In “Parkway,” a woman wrestles with the darker side of her job, finding suicide victims along the Blue Ridge Parkway. In “Frogs,” two siblings visit a biological research station, where an interaction with a condescending biologist makes them question who really owns their local public lands. Both stories are moving and inquisitive, in part because they ask us to consider who can claim ownership over a landscape. The book’s epigraph reminds us as much, quoting Wendell Berry: “You cannot save the land apart from the people or the people apart from the land.” The do-gooder biologist in “Frogs” tries to do just that.
While the women in Fuckface want more from their lives, they are also acutely aware that outside perceptions of them, as much as their material conditions, hold them down. In “Sparkle” a woman’s attraction for a husband’s co-worker is upended when he equates her rurality with ignorance while on a trip to Dollywood.
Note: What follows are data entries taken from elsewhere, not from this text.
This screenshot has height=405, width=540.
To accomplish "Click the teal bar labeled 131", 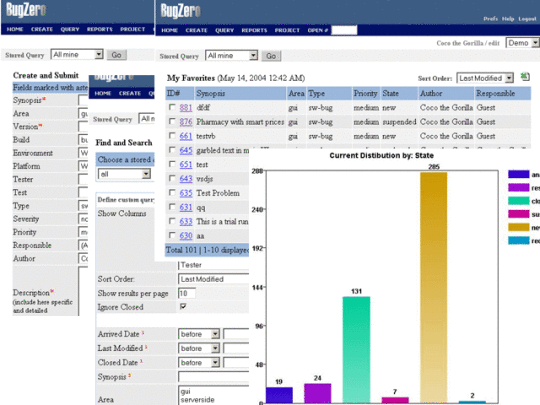I will click(356, 350).
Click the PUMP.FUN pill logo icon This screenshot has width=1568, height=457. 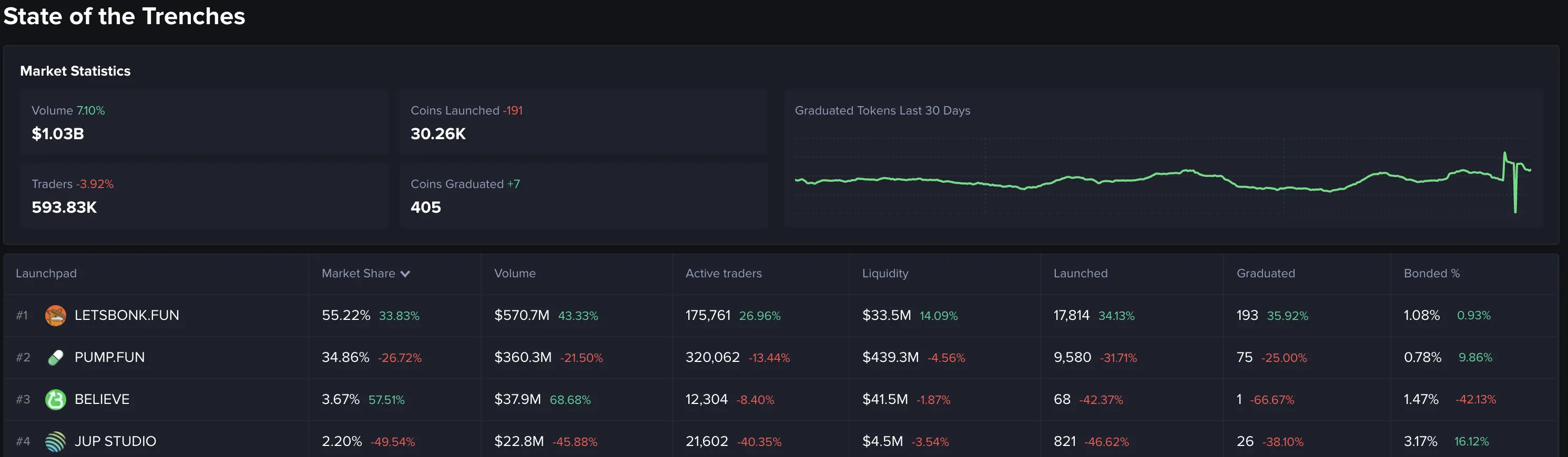coord(55,357)
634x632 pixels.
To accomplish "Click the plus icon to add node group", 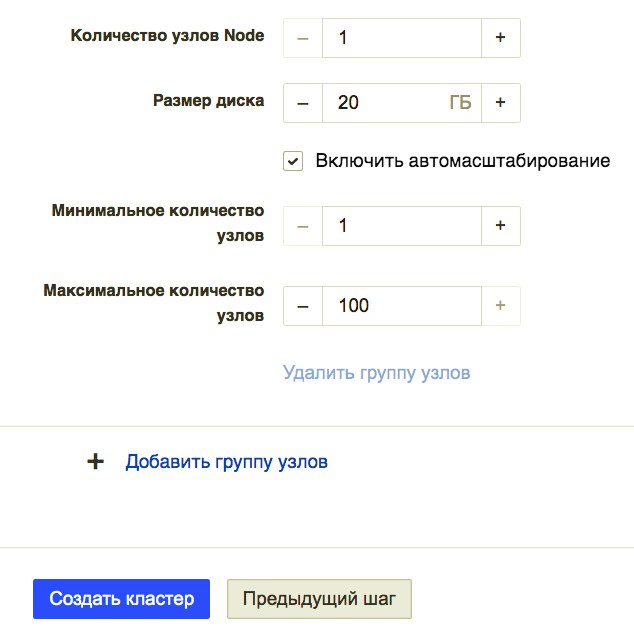I will [96, 462].
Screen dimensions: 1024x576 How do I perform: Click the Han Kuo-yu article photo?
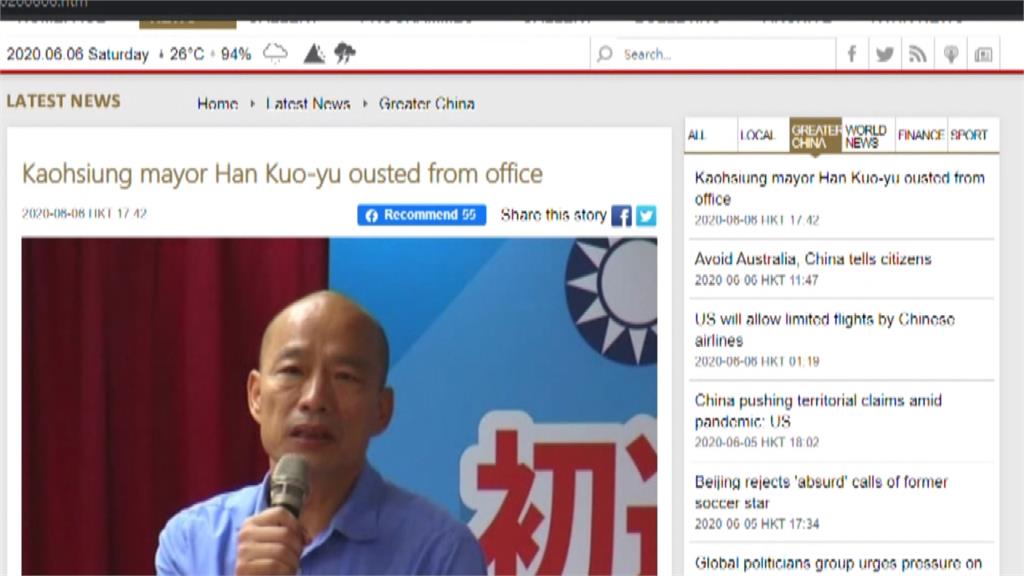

Later, when he rejects her advances, she projects her insecurities onto him. “You’re not going to fuck some redneck,” she seethes. It’s a moving twist in an otherwise familiar trope of the townie being smarter than the urbanite is able to accept. (In other parts of the collection, the rural/urban dichotomy is used less successfully.)
The collection’s best story, “Meat,” isn’t set in the mountains, but at a lowland industrial pig farm. “Meat”—like the stories “Devil” and “Parkway”—shows a flair for the gothic. A college student attends a funeral and is reminded of the trauma she faced as an intern at a pig farm, where a pig survived a devastating fire only to be butchered and eaten by the employees who rescued it. At one point, Hampton even slips in an O’Connor reference, writing of the funeral: “So many people, good country people, a line of them ambling past the body, the pulpit, to Miss Florence’s family, then out to the church’s side door, to the parking lot, to home, to their hot suppers elsewhere.”
It’s moments like this where Hampton is at her best. She is skilled at moving from inside to outside perspectives of people and places, which ultimately makes the collection worth reading.
Jake Maynard’s writing appears in The New York Times, Guernica, Chattahoochee Review, Appalachian Heritage, and others.